I found a function in JMP and was wondering when to apply the Transformed Ranks option within the Analysis of Means menu. I read the reference from Nelson et. al, provided by JMP, but I am still not quite sure if I apply it properly. Unfortunetaly, I do not really find any other references which are useful. If I compare groups (measurements instruments with same sample set) with non-normal distributed residuals and are not able to transform the data to a normal distribution it seems that this is the only analysis I can run in JMP to compare the Mean. For me personally the approach to assign ranks makes sence in my example.
To my example:
I want to report if groups (measurement instruments) match to the overall mean and afterwards conduct a wilcoxon test fo each group to the overall mean.

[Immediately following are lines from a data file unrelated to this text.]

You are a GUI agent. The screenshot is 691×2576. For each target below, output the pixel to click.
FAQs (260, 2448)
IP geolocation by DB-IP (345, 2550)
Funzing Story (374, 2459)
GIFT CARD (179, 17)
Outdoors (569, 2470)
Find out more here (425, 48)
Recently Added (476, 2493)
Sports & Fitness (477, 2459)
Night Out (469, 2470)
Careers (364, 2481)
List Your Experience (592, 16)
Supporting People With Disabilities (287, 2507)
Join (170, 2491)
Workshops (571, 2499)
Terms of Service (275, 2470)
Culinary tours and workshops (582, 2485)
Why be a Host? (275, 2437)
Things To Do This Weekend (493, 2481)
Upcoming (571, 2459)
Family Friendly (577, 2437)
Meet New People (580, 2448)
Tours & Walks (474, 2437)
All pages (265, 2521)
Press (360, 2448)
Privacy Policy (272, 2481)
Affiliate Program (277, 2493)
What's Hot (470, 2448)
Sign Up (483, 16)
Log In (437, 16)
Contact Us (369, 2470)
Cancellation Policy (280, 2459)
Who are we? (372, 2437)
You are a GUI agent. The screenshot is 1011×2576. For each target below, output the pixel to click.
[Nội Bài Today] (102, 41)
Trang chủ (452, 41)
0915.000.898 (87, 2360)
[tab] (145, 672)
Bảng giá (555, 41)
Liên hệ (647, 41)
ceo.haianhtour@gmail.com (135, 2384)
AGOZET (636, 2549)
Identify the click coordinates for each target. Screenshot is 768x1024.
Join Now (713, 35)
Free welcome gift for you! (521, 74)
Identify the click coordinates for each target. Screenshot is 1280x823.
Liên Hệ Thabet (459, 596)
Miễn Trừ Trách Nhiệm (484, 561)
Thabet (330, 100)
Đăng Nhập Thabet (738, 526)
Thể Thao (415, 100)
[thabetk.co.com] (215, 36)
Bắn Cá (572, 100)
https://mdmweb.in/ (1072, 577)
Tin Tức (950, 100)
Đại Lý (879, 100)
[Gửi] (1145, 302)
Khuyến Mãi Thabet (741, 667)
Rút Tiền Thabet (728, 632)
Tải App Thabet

The graphical output matches with the non-parametric test. If limits are exceeded the p-value is <0.05.
Can I use this test to compare measurements instruments with the same sample set and derive a statement about statistical matching to the overall mean? I already conducted technical matching analysis using Bias / Tolerance ratio but was wondering if this could be added to my analysis as an add-on.
Can you share a plot of the residuals that exhibit the non-normal distribution? A histogram and a normal quantile plot would help.
What have your tried in order to transform the data to normal?
How many replicate measurements do you observe? How many items are in your sample? How many instruments are included?
You are trying to show that the mean of the measurements is close to the standard value across the items and intruments? Lack of significance in a test for a difference is not the proper analysis. You might want to use an equivalence test instead.
Since the question is about the measurements, please see Help > Books > Quality and Process > chapters about Measurement System Analysis and Variability Chart might be helpful.